• **What the exercise asks**
Please return every entry below, copying each line exactly.

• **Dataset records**
◆ ◆ ◆ ◆

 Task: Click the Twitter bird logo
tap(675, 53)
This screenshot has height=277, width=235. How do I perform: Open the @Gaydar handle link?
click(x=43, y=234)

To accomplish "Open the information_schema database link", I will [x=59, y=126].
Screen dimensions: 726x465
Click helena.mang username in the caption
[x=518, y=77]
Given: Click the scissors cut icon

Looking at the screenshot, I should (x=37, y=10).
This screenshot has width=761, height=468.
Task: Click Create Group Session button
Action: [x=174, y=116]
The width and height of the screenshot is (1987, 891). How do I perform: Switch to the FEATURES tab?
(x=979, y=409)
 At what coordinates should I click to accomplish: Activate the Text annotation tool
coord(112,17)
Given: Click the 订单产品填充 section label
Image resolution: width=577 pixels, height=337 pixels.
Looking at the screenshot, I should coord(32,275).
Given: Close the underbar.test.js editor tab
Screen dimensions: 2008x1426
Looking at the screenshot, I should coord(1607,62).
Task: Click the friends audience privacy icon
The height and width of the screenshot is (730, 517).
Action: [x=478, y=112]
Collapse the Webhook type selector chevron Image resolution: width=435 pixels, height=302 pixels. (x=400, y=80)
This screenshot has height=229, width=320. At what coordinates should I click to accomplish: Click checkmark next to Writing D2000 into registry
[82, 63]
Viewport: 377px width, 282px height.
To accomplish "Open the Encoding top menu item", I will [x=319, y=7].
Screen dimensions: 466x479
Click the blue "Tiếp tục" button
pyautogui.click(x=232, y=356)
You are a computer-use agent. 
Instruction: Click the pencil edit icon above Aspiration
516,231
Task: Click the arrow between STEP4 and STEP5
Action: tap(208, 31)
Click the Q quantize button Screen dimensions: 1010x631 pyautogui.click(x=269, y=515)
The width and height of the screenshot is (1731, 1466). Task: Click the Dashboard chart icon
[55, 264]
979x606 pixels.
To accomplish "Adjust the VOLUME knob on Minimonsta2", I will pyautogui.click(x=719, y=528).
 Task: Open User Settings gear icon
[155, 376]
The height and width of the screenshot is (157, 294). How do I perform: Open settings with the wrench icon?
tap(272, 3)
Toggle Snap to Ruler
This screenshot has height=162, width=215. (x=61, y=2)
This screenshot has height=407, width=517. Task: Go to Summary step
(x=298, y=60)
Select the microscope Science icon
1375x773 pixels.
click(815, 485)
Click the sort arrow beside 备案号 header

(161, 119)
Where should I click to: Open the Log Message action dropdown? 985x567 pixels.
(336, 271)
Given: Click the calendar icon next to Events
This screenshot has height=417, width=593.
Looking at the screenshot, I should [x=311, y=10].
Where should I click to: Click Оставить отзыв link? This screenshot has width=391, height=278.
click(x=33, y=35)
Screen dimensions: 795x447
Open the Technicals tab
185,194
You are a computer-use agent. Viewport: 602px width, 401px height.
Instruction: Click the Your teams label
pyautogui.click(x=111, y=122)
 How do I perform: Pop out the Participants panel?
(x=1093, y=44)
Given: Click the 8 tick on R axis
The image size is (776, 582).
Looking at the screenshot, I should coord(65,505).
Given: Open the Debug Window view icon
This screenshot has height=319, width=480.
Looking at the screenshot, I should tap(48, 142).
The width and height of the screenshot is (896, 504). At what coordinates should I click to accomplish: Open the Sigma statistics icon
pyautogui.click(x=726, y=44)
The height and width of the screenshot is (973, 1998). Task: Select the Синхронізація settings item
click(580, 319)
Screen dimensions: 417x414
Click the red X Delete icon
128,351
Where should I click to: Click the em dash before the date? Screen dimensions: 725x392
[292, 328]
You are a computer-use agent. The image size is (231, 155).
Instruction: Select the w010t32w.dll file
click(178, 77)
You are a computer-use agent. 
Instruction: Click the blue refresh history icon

◆ ◆ ◆ ◆

• **Answer for this exercise**
 Task: Click the Twitter bird logo
tap(675, 53)
This screenshot has height=277, width=235. How do I perform: Open the @Gaydar handle link?
click(x=43, y=234)

To accomplish "Open the information_schema database link", I will [x=59, y=126].
Screen dimensions: 726x465
Click helena.mang username in the caption
[x=518, y=77]
Given: Click the scissors cut icon

Looking at the screenshot, I should (x=37, y=10).
This screenshot has width=761, height=468.
Task: Click Create Group Session button
Action: [x=174, y=116]
The width and height of the screenshot is (1987, 891). How do I perform: Switch to the FEATURES tab?
(x=979, y=409)
 At what coordinates should I click to accomplish: Activate the Text annotation tool
coord(112,17)
Given: Click the 订单产品填充 section label
Image resolution: width=577 pixels, height=337 pixels.
Looking at the screenshot, I should coord(32,275).
Given: Close the underbar.test.js editor tab
Screen dimensions: 2008x1426
Looking at the screenshot, I should coord(1607,62).
Task: Click the friends audience privacy icon
The height and width of the screenshot is (730, 517).
Action: [x=478, y=112]
Collapse the Webhook type selector chevron Image resolution: width=435 pixels, height=302 pixels. (x=400, y=80)
This screenshot has height=229, width=320. At what coordinates should I click to accomplish: Click checkmark next to Writing D2000 into registry
[82, 63]
Viewport: 377px width, 282px height.
To accomplish "Open the Encoding top menu item", I will [x=319, y=7].
Screen dimensions: 466x479
Click the blue "Tiếp tục" button
pyautogui.click(x=232, y=356)
You are a computer-use agent. 
Instruction: Click the pencil edit icon above Aspiration
516,231
Task: Click the arrow between STEP4 and STEP5
Action: tap(208, 31)
Click the Q quantize button Screen dimensions: 1010x631 pyautogui.click(x=269, y=515)
The width and height of the screenshot is (1731, 1466). Task: Click the Dashboard chart icon
[55, 264]
979x606 pixels.
To accomplish "Adjust the VOLUME knob on Minimonsta2", I will pyautogui.click(x=719, y=528).
 Task: Open User Settings gear icon
[155, 376]
The height and width of the screenshot is (157, 294). How do I perform: Open settings with the wrench icon?
tap(272, 3)
Toggle Snap to Ruler
This screenshot has height=162, width=215. (x=61, y=2)
This screenshot has height=407, width=517. Task: Go to Summary step
(x=298, y=60)
Select the microscope Science icon
1375x773 pixels.
click(815, 485)
Click the sort arrow beside 备案号 header

(161, 119)
Where should I click to: Open the Log Message action dropdown? 985x567 pixels.
(336, 271)
Given: Click the calendar icon next to Events
This screenshot has height=417, width=593.
Looking at the screenshot, I should [x=311, y=10].
Where should I click to: Click Оставить отзыв link? This screenshot has width=391, height=278.
click(x=33, y=35)
Screen dimensions: 795x447
Open the Technicals tab
185,194
You are a computer-use agent. Viewport: 602px width, 401px height.
Instruction: Click the Your teams label
pyautogui.click(x=111, y=122)
 How do I perform: Pop out the Participants panel?
(x=1093, y=44)
Given: Click the 8 tick on R axis
The image size is (776, 582).
Looking at the screenshot, I should coord(65,505).
Given: Open the Debug Window view icon
This screenshot has height=319, width=480.
Looking at the screenshot, I should tap(48, 142).
The width and height of the screenshot is (896, 504). At what coordinates should I click to accomplish: Open the Sigma statistics icon
pyautogui.click(x=726, y=44)
The height and width of the screenshot is (973, 1998). Task: Select the Синхронізація settings item
click(580, 319)
Screen dimensions: 417x414
Click the red X Delete icon
128,351
Where should I click to: Click the em dash before the date? Screen dimensions: 725x392
[292, 328]
You are a computer-use agent. The image size is (231, 155).
Instruction: Select the w010t32w.dll file
click(178, 77)
You are a computer-use agent. 
Instruction: Click the blue refresh history icon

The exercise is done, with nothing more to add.